Se ha llenado el mundo de mártires en el escalafón que se prefiera, hoy un largo abecedario que los contiene y lo más impresionante son las legiones interminables de balseros que se inmolan por una vida distinta. Niños y jóvenes en barrios de lata aspirando el aire impuro del vicio que mata. Las guerras contrastando con los mensajes de paz que parecen sobrenaturales, conflictos creados por dios dinero emergiendo según las necesidades de los ególatras.
No descubro nada, solo ejercito mi libertad de repetir estos actos cobardes que se repiten por su metodología en pueblos y ciudades de quienes solo saben y practican su avaricia y egoísmo rasguñando el pellejo de sus semejantes mas desprevenidos. 
Juzgando estas actitudes caemos en cuenta que ni sus hijos habitarían en sus afectos genuinos, a saber.  
Hoy escuché a un hombre con aspecto y palabras de profeta, de cabellos blancos y mirada clara como imaginé su pensamiento. 
Por ahí anda buscando aquellas almas que quieran escuchar su prédica.  (JLR)
                          
 

2 comentarios:

Alicia María Abatilli dijo...

Quizás sea el tiempo de hacer. Que las prédicas sobran.
Sé que estás en camino.
Gracias por ello y no te detengas.

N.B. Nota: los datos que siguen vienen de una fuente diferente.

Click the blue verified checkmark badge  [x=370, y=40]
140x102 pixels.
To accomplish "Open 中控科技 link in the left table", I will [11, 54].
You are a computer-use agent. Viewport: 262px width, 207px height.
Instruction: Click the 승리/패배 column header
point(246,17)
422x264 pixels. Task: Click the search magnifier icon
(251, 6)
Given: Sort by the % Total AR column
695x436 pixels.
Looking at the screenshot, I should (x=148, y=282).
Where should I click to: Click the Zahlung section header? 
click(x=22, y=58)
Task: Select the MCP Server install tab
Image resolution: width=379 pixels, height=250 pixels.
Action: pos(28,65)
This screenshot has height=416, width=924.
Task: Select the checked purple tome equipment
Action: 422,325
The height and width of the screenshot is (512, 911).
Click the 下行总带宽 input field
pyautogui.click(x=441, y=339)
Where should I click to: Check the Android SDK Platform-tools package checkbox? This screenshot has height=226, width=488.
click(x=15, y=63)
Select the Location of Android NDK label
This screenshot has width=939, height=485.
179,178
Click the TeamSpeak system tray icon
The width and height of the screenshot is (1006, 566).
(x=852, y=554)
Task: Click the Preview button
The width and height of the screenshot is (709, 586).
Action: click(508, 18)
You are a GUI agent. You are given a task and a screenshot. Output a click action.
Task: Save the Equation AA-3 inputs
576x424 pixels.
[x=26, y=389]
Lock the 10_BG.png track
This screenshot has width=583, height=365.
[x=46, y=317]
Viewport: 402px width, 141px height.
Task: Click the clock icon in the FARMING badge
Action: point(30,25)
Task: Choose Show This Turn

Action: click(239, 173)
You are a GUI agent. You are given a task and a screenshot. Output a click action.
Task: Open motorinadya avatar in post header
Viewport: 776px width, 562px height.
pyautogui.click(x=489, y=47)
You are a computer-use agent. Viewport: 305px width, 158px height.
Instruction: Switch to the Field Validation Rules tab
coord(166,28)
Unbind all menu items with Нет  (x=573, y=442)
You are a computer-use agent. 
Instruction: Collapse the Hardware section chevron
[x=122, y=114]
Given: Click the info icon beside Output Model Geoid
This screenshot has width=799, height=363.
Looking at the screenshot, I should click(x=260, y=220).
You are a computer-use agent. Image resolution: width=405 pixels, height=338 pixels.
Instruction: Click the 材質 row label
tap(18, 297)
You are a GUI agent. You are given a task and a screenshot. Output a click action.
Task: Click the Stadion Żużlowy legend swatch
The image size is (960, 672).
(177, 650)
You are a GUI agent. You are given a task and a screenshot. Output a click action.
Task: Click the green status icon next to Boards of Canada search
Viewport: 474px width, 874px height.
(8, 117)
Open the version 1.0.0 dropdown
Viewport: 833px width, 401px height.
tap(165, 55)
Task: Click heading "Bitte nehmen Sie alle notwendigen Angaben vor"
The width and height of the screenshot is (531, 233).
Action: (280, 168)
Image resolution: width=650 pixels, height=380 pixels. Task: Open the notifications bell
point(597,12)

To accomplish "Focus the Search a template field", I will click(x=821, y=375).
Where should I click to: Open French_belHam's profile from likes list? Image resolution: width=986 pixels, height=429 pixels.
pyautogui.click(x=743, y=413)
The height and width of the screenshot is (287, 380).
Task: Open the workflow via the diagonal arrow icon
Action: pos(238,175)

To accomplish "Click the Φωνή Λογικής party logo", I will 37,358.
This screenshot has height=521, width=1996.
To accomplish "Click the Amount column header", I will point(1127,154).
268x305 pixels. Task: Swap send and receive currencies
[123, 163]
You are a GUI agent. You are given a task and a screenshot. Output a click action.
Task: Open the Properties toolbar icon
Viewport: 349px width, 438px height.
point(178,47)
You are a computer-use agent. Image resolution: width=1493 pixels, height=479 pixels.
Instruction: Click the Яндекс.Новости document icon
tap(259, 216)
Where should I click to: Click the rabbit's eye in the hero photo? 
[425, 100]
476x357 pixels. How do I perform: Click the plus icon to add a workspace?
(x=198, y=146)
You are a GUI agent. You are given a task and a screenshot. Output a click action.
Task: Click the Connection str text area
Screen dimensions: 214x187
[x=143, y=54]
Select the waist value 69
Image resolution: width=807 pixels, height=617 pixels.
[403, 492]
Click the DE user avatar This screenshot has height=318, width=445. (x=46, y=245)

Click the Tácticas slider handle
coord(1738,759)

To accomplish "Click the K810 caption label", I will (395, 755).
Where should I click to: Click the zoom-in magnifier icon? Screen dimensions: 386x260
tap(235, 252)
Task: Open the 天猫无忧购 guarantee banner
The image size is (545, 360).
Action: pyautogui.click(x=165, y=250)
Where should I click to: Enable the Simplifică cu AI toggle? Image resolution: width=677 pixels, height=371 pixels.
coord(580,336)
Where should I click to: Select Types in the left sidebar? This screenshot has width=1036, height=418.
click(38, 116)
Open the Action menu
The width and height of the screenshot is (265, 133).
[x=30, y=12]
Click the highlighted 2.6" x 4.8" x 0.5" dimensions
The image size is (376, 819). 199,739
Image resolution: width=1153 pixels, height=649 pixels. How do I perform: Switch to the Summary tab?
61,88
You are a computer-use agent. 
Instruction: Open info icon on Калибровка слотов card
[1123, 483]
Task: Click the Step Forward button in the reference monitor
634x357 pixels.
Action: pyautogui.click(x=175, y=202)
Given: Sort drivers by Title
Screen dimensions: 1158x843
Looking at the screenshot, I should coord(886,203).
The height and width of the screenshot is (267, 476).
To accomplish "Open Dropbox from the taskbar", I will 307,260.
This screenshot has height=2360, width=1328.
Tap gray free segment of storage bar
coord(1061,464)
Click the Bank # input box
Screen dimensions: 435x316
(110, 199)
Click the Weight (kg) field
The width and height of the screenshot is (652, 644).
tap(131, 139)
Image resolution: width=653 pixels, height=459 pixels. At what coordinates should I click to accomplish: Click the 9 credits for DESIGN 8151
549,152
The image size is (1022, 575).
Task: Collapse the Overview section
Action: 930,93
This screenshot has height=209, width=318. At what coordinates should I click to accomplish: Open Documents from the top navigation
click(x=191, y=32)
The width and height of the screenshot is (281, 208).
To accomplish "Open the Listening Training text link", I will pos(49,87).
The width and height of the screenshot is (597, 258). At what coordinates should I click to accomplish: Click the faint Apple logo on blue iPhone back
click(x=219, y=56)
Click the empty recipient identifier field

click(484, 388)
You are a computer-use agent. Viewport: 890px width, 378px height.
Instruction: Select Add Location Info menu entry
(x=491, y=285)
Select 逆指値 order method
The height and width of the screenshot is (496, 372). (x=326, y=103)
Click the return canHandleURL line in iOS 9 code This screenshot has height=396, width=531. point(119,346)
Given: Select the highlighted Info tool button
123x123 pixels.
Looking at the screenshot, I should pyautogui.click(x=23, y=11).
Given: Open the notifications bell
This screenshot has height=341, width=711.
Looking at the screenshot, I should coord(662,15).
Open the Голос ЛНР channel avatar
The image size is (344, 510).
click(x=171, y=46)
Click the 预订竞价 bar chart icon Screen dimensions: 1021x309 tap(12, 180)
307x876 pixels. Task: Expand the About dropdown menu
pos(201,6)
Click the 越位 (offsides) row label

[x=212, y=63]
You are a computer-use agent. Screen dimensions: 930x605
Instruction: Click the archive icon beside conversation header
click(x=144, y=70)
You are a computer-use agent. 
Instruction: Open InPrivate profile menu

Vale la pena el esfuerzo.
Gracias por permanecer aquí, en Preludio

josé dijo...

Nada se detiene y solamente el final de cada uno es el "tope" de la vida. Todos hacemos algo, algunos empecinadamente a favor de lo peor para la mayoría, pero así se dan las cartas. Salvo los adelantos técnicos que nos maravillan, el gran ausente en este sentido es el hombre que a pesar de herirse a sí mismo, sigue hurgando en las llagas de su cuerpo.